### EXERCISE DESCRIPTION
Please retype the rows below word for word, leaving out the pictures.

═══ EXTRACTED MATERIAL ═══

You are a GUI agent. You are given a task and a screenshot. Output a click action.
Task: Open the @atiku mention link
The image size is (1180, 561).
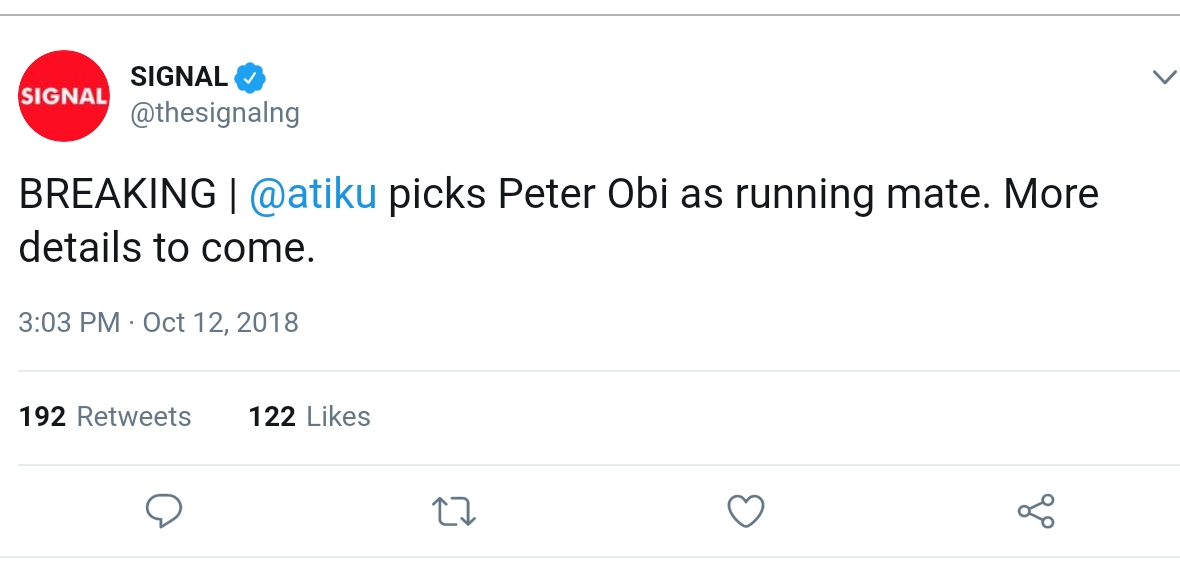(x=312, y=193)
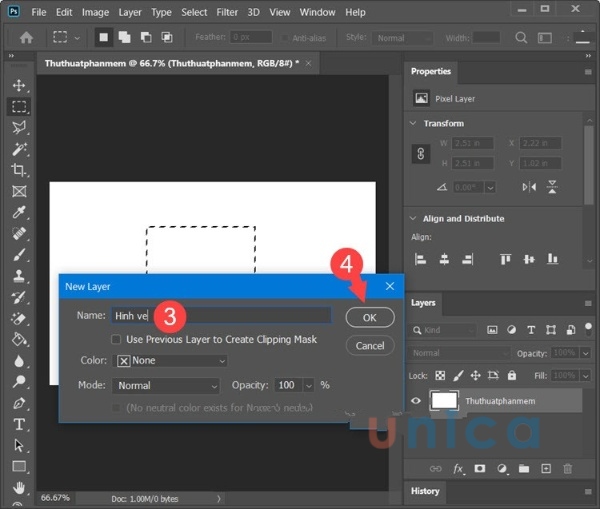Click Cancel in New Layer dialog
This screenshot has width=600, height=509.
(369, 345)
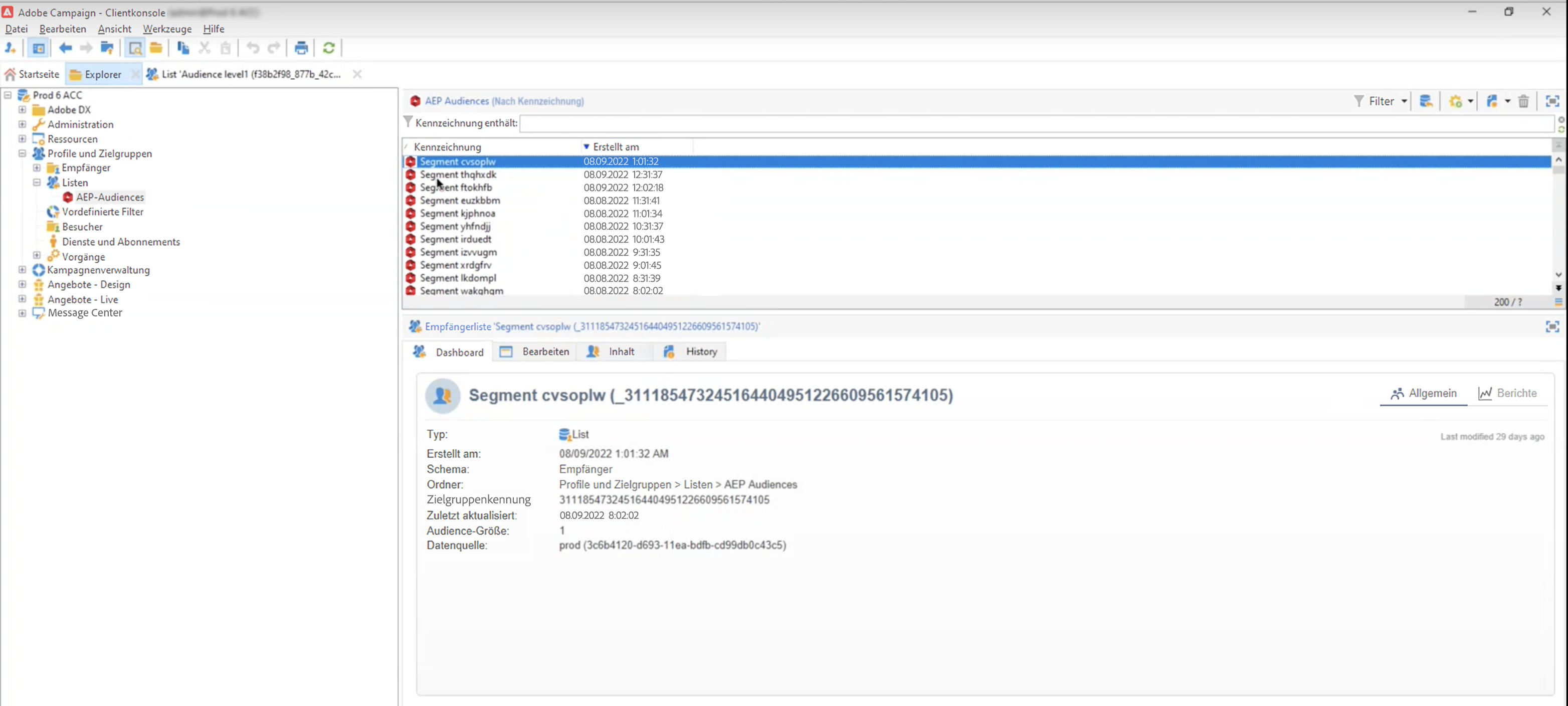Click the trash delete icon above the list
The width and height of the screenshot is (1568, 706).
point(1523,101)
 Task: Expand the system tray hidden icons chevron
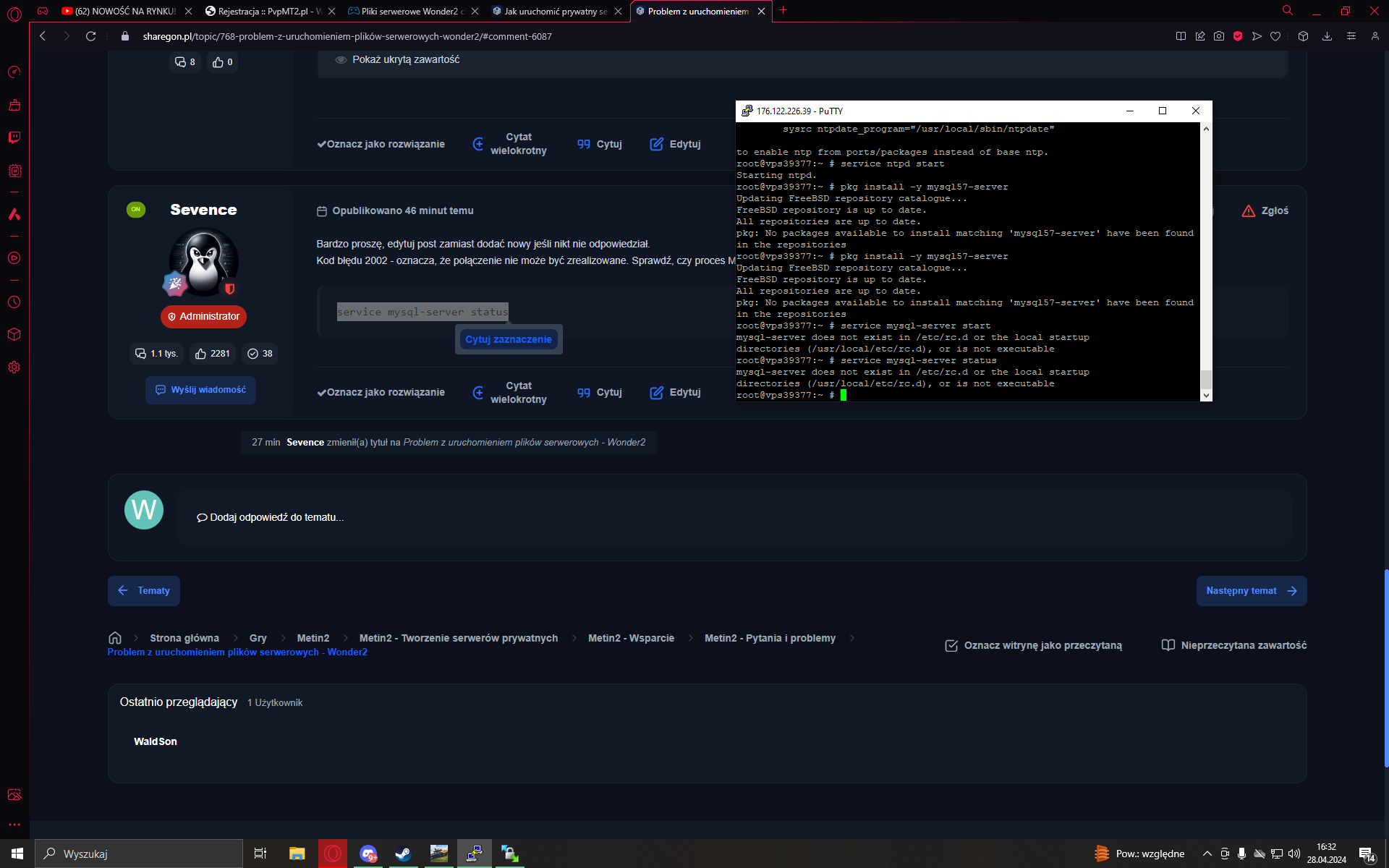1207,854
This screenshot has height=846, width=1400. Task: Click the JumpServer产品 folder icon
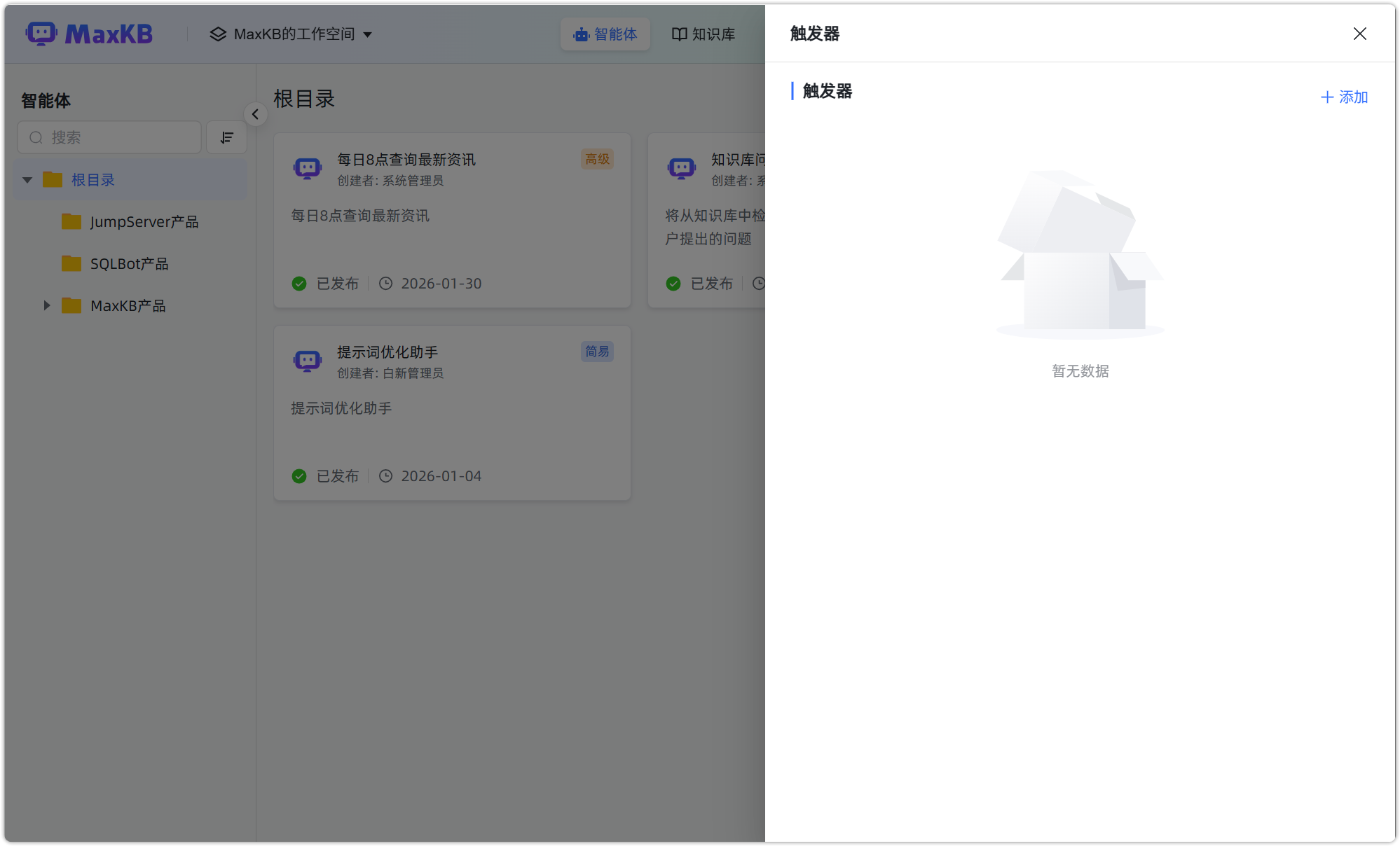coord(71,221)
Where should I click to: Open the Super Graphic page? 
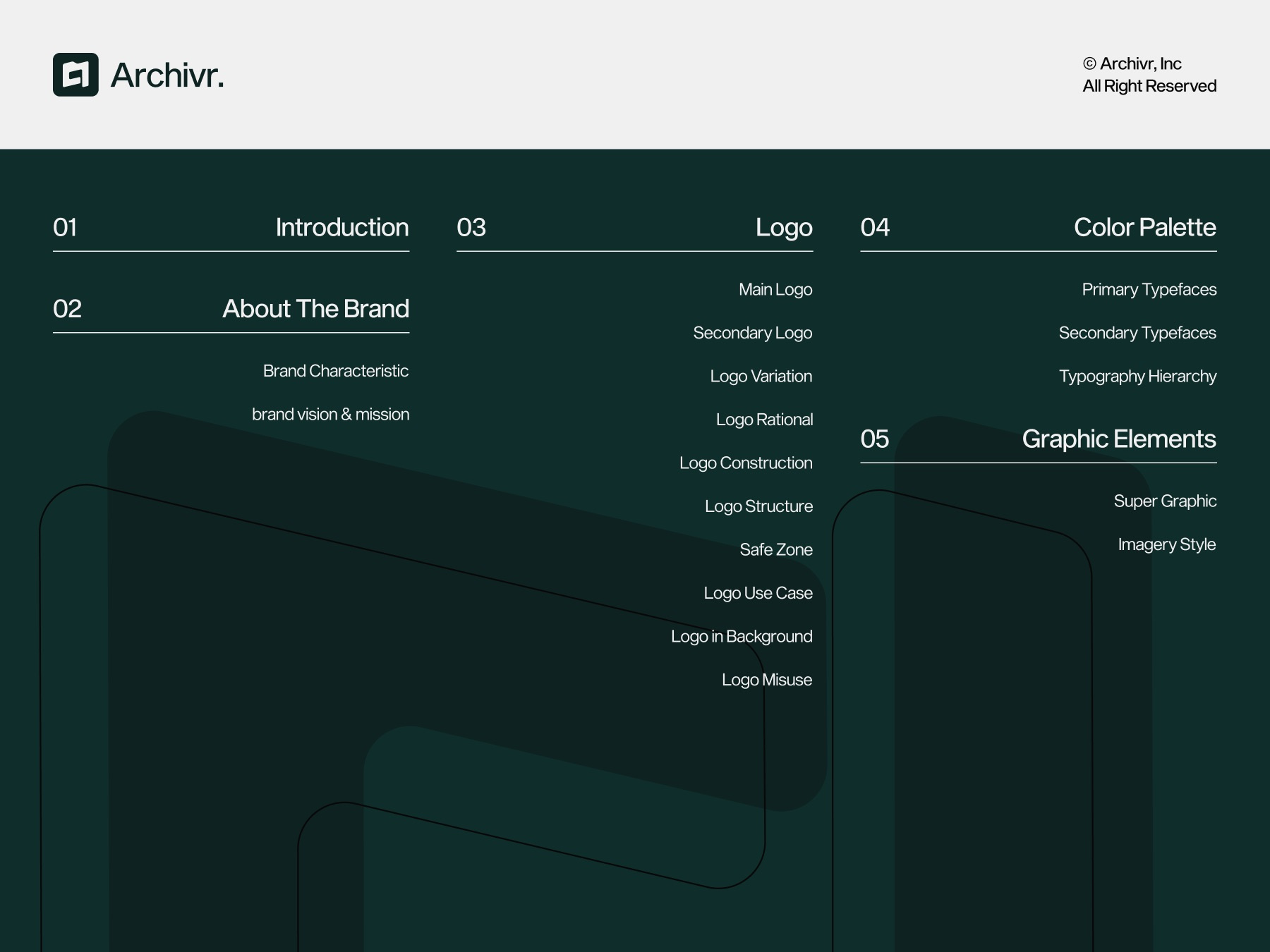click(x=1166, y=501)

═══

### WRITTEN ANSWER
You are a GUI agent. You are given a task and a screenshot. Output a click action.
Task: Open the @atiku mention link
The image size is (1180, 561).
(x=312, y=193)
Click Cancel in New Layer dialog
This screenshot has width=600, height=509.
(369, 345)
Click the trash delete icon above the list
The width and height of the screenshot is (1568, 706).
point(1523,101)
 Task: Expand the system tray hidden icons chevron
1207,854
This screenshot has height=846, width=1400. Task: Click the JumpServer产品 folder icon
coord(71,221)
Where should I click to: Open the Super Graphic page? 
click(x=1166, y=501)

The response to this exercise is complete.